Nobody denies that blood runs hot on both sides. Burr may have unwittingly underscored how hot in a Raleigh meeting last February, organized by the North Carolina Medical Society. The new senator once again told how doctors were being driven from the state by frivolous malpractice suits filed by unscrupulous lawyers. But members of a patient-advocacy group — backed in part by trial lawyers — didn’t get to hear him. They had been rousted from the meeting by an armed guard.

Many lawyers paint it in a word: scary. They scoff at opponents’ claims that competition in the marketplace and government regulators protect the public. Asheboro pediatrician Mary Johnson offers an example.

“The quickest way to go bankrupt would be to file frivolous lawsuits in medical-malpractice cases.”
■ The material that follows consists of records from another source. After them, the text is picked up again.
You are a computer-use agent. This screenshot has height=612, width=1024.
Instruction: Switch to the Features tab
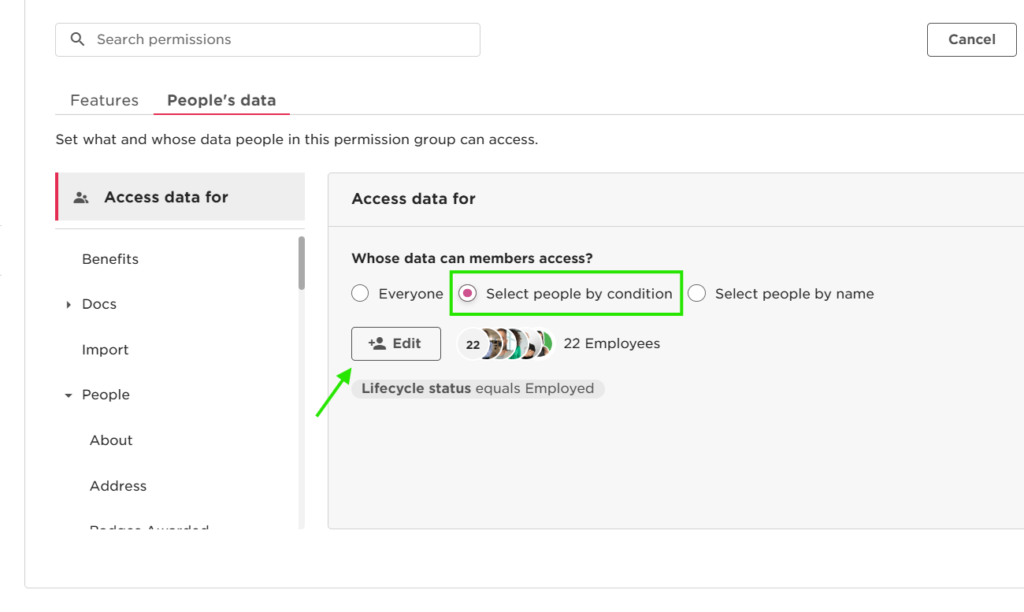pyautogui.click(x=104, y=101)
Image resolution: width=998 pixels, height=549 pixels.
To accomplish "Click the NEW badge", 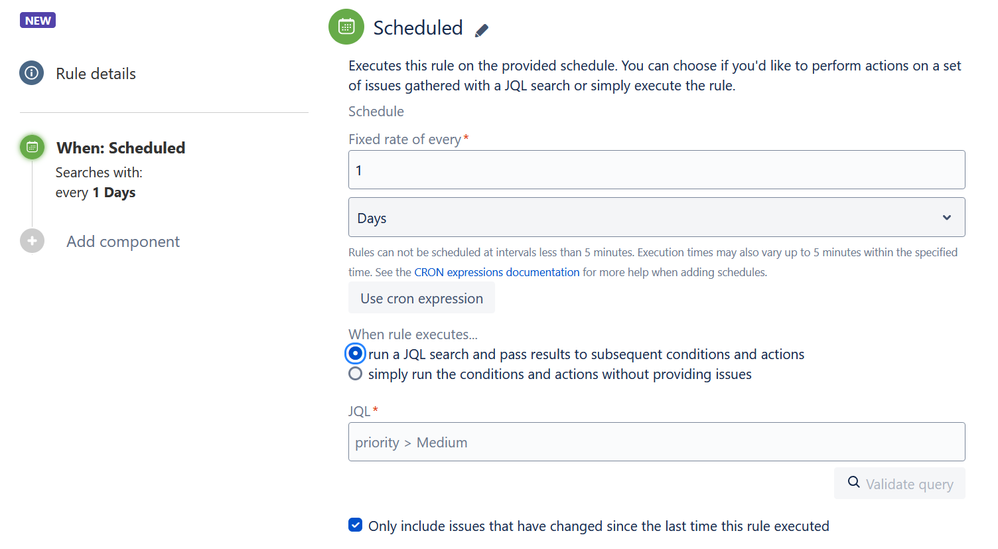I will (x=38, y=20).
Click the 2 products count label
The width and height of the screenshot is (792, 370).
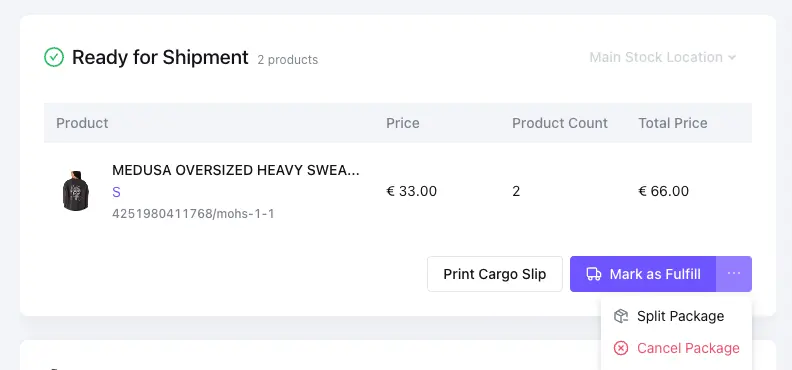pyautogui.click(x=287, y=60)
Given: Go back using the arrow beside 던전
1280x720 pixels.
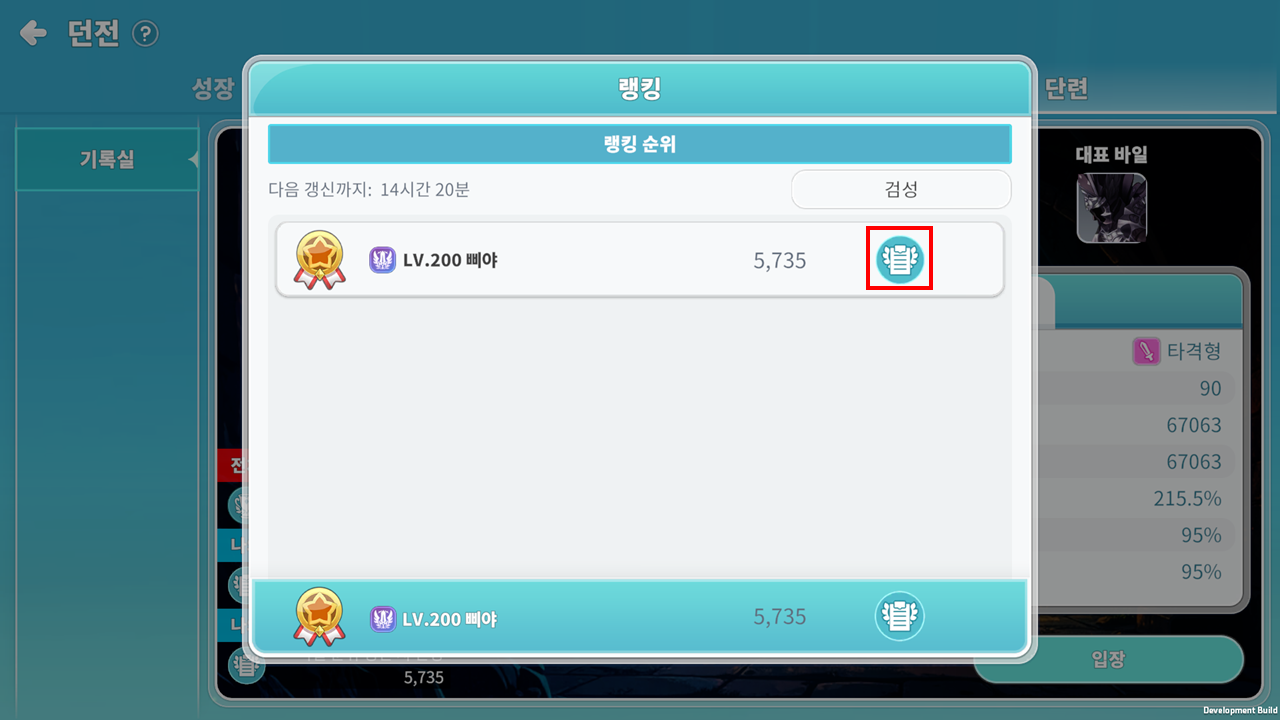Looking at the screenshot, I should click(33, 34).
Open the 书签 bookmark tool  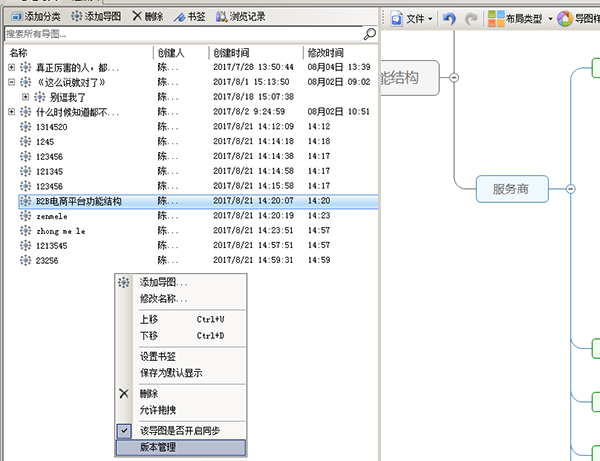point(189,17)
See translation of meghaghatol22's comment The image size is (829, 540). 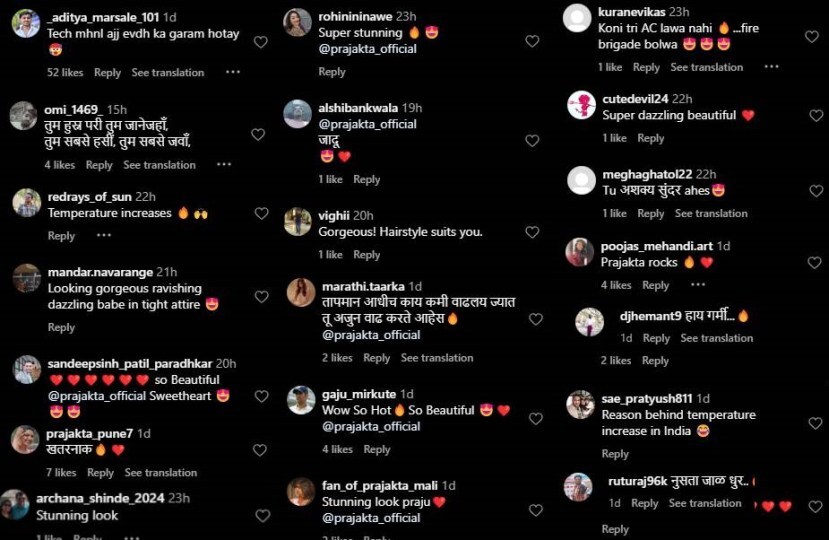click(711, 213)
The setting is Randolph Hospital in 1998. She answers a page from a nurse, but by the time she reaches the newborn unit, a baby is blue from the chest down and in shock — dying. “I’ve been cleaning up messes like this right and left,” she thinks. As she struggles to clear bile and other wastes from the child’s lungs, she decides to file a complaint, alleging incompentence and lack of training of the attending physician, with the hospital’s peer-review committee. Such panels, which operate out of the public eye, are supposed to be the first line of defense against bad doctors.

The baby, rushed to a larger hospital in Winston-Salem, survives. Johnson, who says she had been told by administrators not to complain about other doctors, finds herself the center of controversy. “Two weeks later, I’m out of a job — fired.”

Complaints to the N.C. Medical Board, the state agency that licenses and disciplines doctors, fell on deaf ears, she says. No fan of lawyers — she also filed complaints with the State Bar alleging misconduct of hospital lawyers during the dispute — she nevertheless says peer review is, in her words, a joke. “There’s little or no protection for doctors who blow the whistle.” A hospital spokeswoman, citing confidentiality rules, declined to comment.

Other doctors cite the example of a neurosurgeon who practiced at Gaston Memorial Hospital and had been sued for malpractice 24 times, with his insurers making nine or more payments to plaintiffs, including at least four for more than $300,000 each. Only after press reports revealed he was blind in one eye and colorblind in the other did the state order him to quit operating. At a hearing, he blamed the lawsuits on greedy lawyers.

Lawyers say they have to do a better job at highlighting such cases if they expect to withstand attacks on their profession. “In politics,” Taylor says, “it’s easier to give people a bogeyman and reason to attack than it is to give them a reason to stand up for something. We’re pretty good at lobbying and playing ball in the legislative sense, but we’ve got to do more in the court of public opinion.”

On a gray late-November day at her home in Raleigh, Sandy Lakey considers that. Twelve summers have passed since her daughter’s life was forever altered by a product that a jury decided the manufacturer had sold knowing that it had maimed other children. “How lucky a lot of people will be,” she says, “to never find out whether they really need a lawyer.”